Chris Chyung is a real estate businessman who served in the Indiana House of Representatives from 2018 to 2020. Chyung was the first Asian American and was the youngest person serving in the Indiana House at the time.

==Early life==
Chyung was born in Merrillville, Indiana to Korean immigrants who worked as physicians in the local area. He was raised in Munster, Indiana and attended Munster High School and later Columbia University, where he studied industrial engineering and graduated in 2016. After graduation, Chyung completed internships in New York and Chicago before resettling in Indiana and founding a real estate business.

==Political career==
In 2016, Chyung was spurred to run for office following the ongoing debate on immigration in the United States. In the 2018 election, Chyung defeated third term incumbent representative Hal Slager by 82 votes. This was seen as a surprise victory because internal polling had put Chyung behind Slager 54–37. Chyung faced Anti-Asian racism during his campaign and was frequently told "go back to China", despite the fact that he is Korean American.

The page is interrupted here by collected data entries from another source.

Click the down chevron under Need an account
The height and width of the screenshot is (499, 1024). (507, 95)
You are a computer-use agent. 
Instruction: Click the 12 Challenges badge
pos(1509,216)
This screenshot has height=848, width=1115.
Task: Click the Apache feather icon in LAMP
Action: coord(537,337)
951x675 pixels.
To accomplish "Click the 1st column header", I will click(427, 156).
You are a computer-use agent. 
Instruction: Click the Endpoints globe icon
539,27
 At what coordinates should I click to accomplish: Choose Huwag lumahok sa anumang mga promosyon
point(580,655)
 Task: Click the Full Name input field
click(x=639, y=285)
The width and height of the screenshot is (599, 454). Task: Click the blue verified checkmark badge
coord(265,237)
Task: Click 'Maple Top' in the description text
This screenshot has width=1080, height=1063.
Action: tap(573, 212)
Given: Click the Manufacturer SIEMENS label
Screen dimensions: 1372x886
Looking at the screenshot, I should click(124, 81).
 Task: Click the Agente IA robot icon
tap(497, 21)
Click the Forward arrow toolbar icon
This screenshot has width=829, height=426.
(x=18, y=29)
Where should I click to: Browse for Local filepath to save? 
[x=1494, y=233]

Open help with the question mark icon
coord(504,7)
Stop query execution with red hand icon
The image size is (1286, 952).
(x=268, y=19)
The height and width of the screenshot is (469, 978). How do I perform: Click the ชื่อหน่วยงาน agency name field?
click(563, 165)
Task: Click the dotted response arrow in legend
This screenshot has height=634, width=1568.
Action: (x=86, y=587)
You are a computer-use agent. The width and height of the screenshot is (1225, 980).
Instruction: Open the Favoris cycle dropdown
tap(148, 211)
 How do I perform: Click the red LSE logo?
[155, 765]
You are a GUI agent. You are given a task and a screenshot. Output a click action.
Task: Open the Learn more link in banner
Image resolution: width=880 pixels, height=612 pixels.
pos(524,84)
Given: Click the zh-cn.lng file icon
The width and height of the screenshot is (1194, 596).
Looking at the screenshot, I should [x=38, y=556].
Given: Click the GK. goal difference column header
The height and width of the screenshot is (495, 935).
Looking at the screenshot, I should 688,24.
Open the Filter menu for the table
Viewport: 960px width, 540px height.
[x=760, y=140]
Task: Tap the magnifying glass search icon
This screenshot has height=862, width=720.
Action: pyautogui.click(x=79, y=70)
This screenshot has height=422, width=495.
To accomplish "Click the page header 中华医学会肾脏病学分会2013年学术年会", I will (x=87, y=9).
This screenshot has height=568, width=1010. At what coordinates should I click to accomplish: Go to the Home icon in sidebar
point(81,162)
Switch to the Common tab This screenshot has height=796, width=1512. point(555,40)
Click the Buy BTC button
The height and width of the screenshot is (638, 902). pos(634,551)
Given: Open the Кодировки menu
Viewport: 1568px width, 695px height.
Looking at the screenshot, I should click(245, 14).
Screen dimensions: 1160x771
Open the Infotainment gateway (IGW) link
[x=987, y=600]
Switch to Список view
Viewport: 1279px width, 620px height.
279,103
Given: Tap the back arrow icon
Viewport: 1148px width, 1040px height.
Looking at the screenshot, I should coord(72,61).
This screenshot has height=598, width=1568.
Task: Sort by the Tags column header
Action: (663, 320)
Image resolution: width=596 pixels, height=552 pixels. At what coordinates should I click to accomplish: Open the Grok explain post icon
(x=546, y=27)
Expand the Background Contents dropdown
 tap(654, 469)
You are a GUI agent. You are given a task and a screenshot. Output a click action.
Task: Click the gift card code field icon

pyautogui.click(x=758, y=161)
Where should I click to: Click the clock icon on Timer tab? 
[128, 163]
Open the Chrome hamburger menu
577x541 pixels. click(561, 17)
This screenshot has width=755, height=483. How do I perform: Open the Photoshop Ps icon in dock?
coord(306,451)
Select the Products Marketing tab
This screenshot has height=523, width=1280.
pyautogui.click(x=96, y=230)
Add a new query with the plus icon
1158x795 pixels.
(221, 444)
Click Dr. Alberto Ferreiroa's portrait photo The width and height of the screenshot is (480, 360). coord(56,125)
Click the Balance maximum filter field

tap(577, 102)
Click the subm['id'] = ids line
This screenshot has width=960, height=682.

During his time in the Indiana House, he proposed lowering the minimum age to serve in the Legislature to 18 from 25 in the Indiana Senate and 21 in the House. With Senator Mark Stoops, Chyung authored a bill attempting to ban conversion therapy for LGBT youth under age 18. Chyung called for increases in the state education budget, crackdowns on payday lenders, and support for affordable housing and housing vouchers for veterans. In his second campaign, he promised voters that he would not serve for more than eight years in office. In both of his campaigns Chyung did not accept corporate donations.

The 2020 election was again a race between Chyung and Slager, and was held during the COVID-19 pandemic in Indiana. Despite an endorsement by South Bend Mayor Pete Buttigieg, Slager defeated Chyung on election day.

Following his defeat, Chyung was critical not only of his own campaign but of Indiana Democratic chair John Zody and defund the police messaging.